I contacted Oren because he was the researcher who, along with Adi Shamir (a professor at the institute and one of the worlds top security authorities), sent a shock wave through the RFID community when speaking at the RSA Security conference. Shamir outlined the possibility of hacking RFID chips with a cell phone.
While RFID chips dont have a built-in power supply, they do signal their identity to a reader using the readers power. Through the use of a directional antenna and measuring power consumption, Shamir contended a hacker could discover a password based on the RFID systems reaction to a “bad bit.” Once discovered, the password can be used to shut down the chip.

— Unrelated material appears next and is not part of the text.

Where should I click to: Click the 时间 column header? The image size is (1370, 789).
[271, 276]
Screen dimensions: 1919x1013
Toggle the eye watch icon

“What are the implications for the future?,” Shamir asked the attendees at RSA. “I think the first generation [RFID chips] are very, very vulnerable to a very cheap kind of attack. While we havent implemented it, we believe the cellular telephone has all the ingredients needed to carry out such an attack.
“It [the cell phone] has a software radio and if you can tweak it enough you can just walk around and kill all the RFID tags in the vicinity,” said Shamir.
I asked Oren if, since that presentation, their concerns about RFID vulnerability via power consumption metering had been confirmed for newer chips (Gen 2) as well as the older ones.
“We are currently working on applying our results to newer [Gen 2] tags. We have some in the lab right now. When we have convincing results, they will be posed on the Web site.
The lesson for IT executives is dont assume your RFID system is secure simply because you are using hardware chips in the process. You need to apply the same security best practices to your RFID system that you would to any critical corporate information system.